[Dataset entries]
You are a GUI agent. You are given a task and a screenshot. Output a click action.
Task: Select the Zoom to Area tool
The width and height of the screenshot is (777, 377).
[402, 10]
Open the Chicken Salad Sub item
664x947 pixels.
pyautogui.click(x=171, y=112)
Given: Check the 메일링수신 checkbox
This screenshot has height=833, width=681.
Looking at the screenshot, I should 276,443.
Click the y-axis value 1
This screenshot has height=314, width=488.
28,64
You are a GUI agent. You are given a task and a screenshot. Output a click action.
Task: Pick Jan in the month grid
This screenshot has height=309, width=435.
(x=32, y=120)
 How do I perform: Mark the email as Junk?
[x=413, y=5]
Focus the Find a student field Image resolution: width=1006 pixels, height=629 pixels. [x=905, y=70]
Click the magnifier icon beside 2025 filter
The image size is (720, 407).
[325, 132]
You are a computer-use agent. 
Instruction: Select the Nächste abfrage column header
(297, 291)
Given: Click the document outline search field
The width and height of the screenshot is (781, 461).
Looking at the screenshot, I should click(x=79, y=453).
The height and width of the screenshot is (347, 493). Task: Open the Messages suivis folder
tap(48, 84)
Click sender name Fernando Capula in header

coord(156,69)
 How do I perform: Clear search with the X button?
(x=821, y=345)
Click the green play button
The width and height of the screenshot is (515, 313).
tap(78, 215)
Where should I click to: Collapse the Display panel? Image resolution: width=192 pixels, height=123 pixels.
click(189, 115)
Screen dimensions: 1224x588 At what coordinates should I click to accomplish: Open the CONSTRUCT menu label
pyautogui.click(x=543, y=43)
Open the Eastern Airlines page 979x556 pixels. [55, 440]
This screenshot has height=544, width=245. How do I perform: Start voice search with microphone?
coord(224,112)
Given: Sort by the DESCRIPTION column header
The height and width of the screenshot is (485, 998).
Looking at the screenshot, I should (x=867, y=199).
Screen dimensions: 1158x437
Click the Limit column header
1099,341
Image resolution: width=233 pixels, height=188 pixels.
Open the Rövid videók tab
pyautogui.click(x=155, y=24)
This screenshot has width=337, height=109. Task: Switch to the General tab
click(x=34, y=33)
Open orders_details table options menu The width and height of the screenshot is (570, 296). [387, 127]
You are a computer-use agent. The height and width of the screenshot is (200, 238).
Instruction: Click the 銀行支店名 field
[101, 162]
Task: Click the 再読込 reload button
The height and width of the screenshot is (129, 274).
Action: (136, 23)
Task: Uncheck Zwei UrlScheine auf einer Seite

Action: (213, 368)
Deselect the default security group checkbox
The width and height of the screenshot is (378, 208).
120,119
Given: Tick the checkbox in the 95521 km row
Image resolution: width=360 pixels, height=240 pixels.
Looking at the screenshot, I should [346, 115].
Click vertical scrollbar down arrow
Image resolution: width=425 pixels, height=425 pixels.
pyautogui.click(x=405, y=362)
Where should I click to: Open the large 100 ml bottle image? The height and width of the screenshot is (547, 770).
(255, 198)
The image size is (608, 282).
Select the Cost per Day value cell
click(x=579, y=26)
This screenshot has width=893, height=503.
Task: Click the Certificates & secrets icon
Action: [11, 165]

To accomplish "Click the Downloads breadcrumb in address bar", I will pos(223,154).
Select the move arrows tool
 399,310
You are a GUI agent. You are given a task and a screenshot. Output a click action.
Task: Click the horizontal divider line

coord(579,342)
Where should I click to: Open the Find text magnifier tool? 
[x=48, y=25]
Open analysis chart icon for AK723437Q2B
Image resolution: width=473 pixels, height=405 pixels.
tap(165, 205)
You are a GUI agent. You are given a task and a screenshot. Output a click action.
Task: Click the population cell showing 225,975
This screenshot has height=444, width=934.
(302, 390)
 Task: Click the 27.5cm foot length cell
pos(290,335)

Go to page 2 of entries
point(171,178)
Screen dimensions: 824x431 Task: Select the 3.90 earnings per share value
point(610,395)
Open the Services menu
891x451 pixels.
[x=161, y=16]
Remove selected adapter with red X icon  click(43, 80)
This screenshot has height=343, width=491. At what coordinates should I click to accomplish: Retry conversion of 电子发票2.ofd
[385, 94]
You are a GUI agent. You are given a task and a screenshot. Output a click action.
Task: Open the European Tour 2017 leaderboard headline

__Work order__.
All of the records are to be reproduced exactly as they were given.

__Reply__.
You are a GUI agent. You are given a task and a screenshot. Output a click action.
Task: Select the Zoom to Area tool
The width and height of the screenshot is (777, 377).
[402, 10]
Open the Chicken Salad Sub item
664x947 pixels.
pyautogui.click(x=171, y=112)
Given: Check the 메일링수신 checkbox
This screenshot has height=833, width=681.
Looking at the screenshot, I should 276,443.
Click the y-axis value 1
This screenshot has height=314, width=488.
28,64
You are a GUI agent. You are given a task and a screenshot. Output a click action.
Task: Pick Jan in the month grid
This screenshot has height=309, width=435.
(x=32, y=120)
 How do I perform: Mark the email as Junk?
[x=413, y=5]
Focus the Find a student field Image resolution: width=1006 pixels, height=629 pixels. [x=905, y=70]
Click the magnifier icon beside 2025 filter
The image size is (720, 407).
[325, 132]
You are a computer-use agent. 
Instruction: Select the Nächste abfrage column header
(297, 291)
Given: Click the document outline search field
The width and height of the screenshot is (781, 461).
Looking at the screenshot, I should click(x=79, y=453).
The height and width of the screenshot is (347, 493). Task: Open the Messages suivis folder
tap(48, 84)
Click sender name Fernando Capula in header

coord(156,69)
 How do I perform: Clear search with the X button?
(x=821, y=345)
Click the green play button
The width and height of the screenshot is (515, 313).
tap(78, 215)
Where should I click to: Collapse the Display panel? Image resolution: width=192 pixels, height=123 pixels.
click(189, 115)
Screen dimensions: 1224x588 At what coordinates should I click to accomplish: Open the CONSTRUCT menu label
pyautogui.click(x=543, y=43)
Open the Eastern Airlines page 979x556 pixels. [55, 440]
This screenshot has height=544, width=245. How do I perform: Start voice search with microphone?
coord(224,112)
Given: Sort by the DESCRIPTION column header
The height and width of the screenshot is (485, 998).
Looking at the screenshot, I should (x=867, y=199).
Screen dimensions: 1158x437
Click the Limit column header
1099,341
Image resolution: width=233 pixels, height=188 pixels.
Open the Rövid videók tab
pyautogui.click(x=155, y=24)
This screenshot has width=337, height=109. Task: Switch to the General tab
click(x=34, y=33)
Open orders_details table options menu The width and height of the screenshot is (570, 296). [387, 127]
You are a computer-use agent. The height and width of the screenshot is (200, 238).
Instruction: Click the 銀行支店名 field
[101, 162]
Task: Click the 再読込 reload button
The height and width of the screenshot is (129, 274).
Action: (136, 23)
Task: Uncheck Zwei UrlScheine auf einer Seite

Action: (213, 368)
Deselect the default security group checkbox
The width and height of the screenshot is (378, 208).
120,119
Given: Tick the checkbox in the 95521 km row
Image resolution: width=360 pixels, height=240 pixels.
Looking at the screenshot, I should [346, 115].
Click vertical scrollbar down arrow
Image resolution: width=425 pixels, height=425 pixels.
pyautogui.click(x=405, y=362)
Where should I click to: Open the large 100 ml bottle image? The height and width of the screenshot is (547, 770).
(255, 198)
The image size is (608, 282).
Select the Cost per Day value cell
click(x=579, y=26)
This screenshot has width=893, height=503.
Task: Click the Certificates & secrets icon
Action: [11, 165]

To accomplish "Click the Downloads breadcrumb in address bar", I will pos(223,154).
Select the move arrows tool
 399,310
You are a GUI agent. You are given a task and a screenshot. Output a click action.
Task: Click the horizontal divider line

coord(579,342)
Where should I click to: Open the Find text magnifier tool? 
[x=48, y=25]
Open analysis chart icon for AK723437Q2B
Image resolution: width=473 pixels, height=405 pixels.
tap(165, 205)
You are a GUI agent. You are given a task and a screenshot. Output a click action.
Task: Click the population cell showing 225,975
This screenshot has height=444, width=934.
(302, 390)
 Task: Click the 27.5cm foot length cell
pos(290,335)

Go to page 2 of entries
point(171,178)
Screen dimensions: 824x431 Task: Select the 3.90 earnings per share value
point(610,395)
Open the Services menu
891x451 pixels.
[x=161, y=16]
Remove selected adapter with red X icon  click(43, 80)
This screenshot has height=343, width=491. At what coordinates should I click to accomplish: Retry conversion of 电子发票2.ofd
[385, 94]
You are a GUI agent. You are given a task and a screenshot. Output a click action.
Task: Open the European Tour 2017 leaderboard headline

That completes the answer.